158. Telegram From the Department of State to the White House 1
51570. For the President from the Secretary. Following is Evening Report for the President for March 26, 1971:
[Omitted here is discussion of the withdrawal of Australian forces from Vietnam.][Page 459]
I asked him to deliver a personal letter to Gromyko,4 noting that it does not cover any new ground but that it was designed to maintain a good working relationship with the Foreign Minister and to avoid misunderstanding.
Middle East. A good portion of our hour’s discussion centered on the Middle East. I referred to my briefing of Senators yesterday5 and noted that there was general agreement with the administration’s position on the Middle East following my presentation. Alluding to questions I had been asked there, I queried Dobrynin on an informal basis whether the Soviet Union might reduce its military presence in the UAR if we got to the point where a complete agreement appeared to be in the offing. Dobrynin replied by asking: “If a solution is achieved, what need would there be for personnel to stay?” He added that the initiative for stationing advisors had always been taken by the Egyptians and not the USSR.
Dobrynin asked for our views about an interim agreement which would lead to the opening of the Suez Canal. I noted that we felt that such an agreement had advantages so long as it did not slow down negotiations under Jarring’s auspices. Dobrynin said that this was the way the Egyptians felt. He emphasized that the Arabs had been responsive to U.S. overtures and requests and that they had now laid all of their cards on the table and they could offer nothing more. He hoped that the U.S. Government would use friendly persuasion to bring about movement by the Israelis.
Dobrynin suggested that the four powers discuss the question of guarantees for a Middle East settlement simultaneously with the Jarring discussions. I noted we did not feel that we should move too fast on this but are nevertheless prepared to discuss this question a bit more than in the past.
Finally, Dobrynin gave me the signed text of Kosygin’s letter to you on the Middle East of February 26 and asked when a response could be expected. (You will recall that this letter was handed to me on March 1 and merely repeated observations on the Middle East which [Page 460] had appeared in a public Soviet Government statement released on February 27.)6
SALT. Dobrynin merely expressed the hope that we could get somewhere on SALT, and I said that we maintain such hopes too.

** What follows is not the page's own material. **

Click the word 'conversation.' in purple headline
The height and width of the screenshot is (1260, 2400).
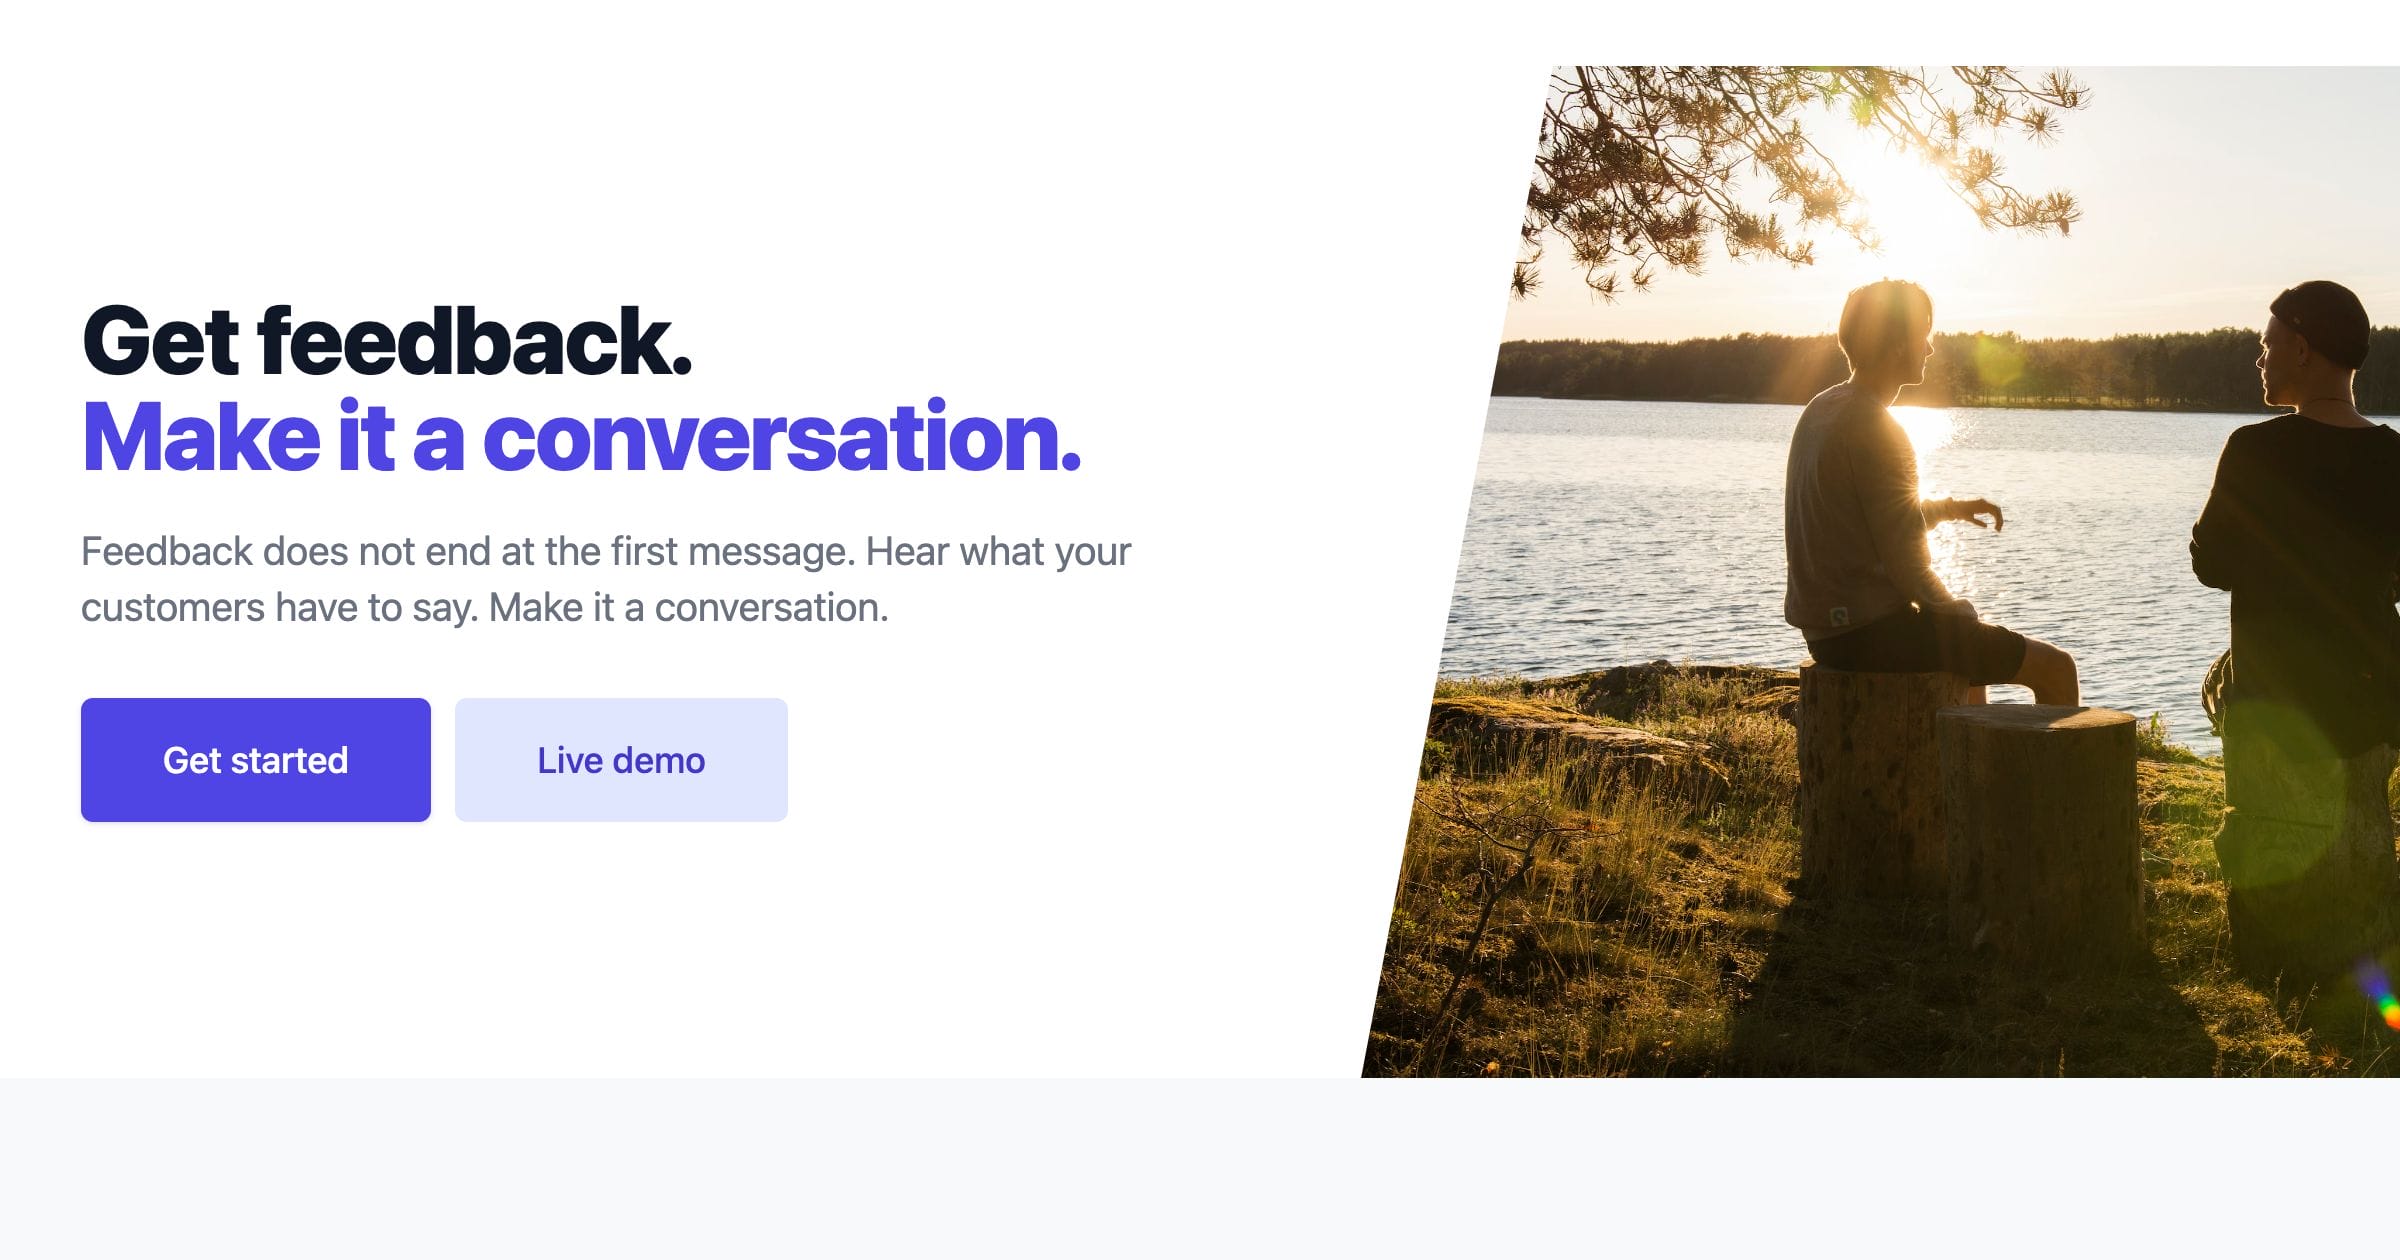(782, 437)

Conference on European Security (CES). Dobrynin asked whether U.S. views had changed any on a CES, namely, whether we were prepared to accept the Finnish proposals advocating multilateral contacts. I stressed that problems involving Berlin and Germany as a whole lay at the heart of European security. These issues were inextricably linked and a fact of life.
Berlin. Dobrynin noted that the Soviet side would today be presenting some new formulations which would represent movement toward the Allied positions.7 He hoped we would study these with care. He also asked about our current views with respect to elevating the level of the discussion. I noted that this had been mentioned as a possibility and that we could consider this matter if we got to a point where we thought it would be helpful.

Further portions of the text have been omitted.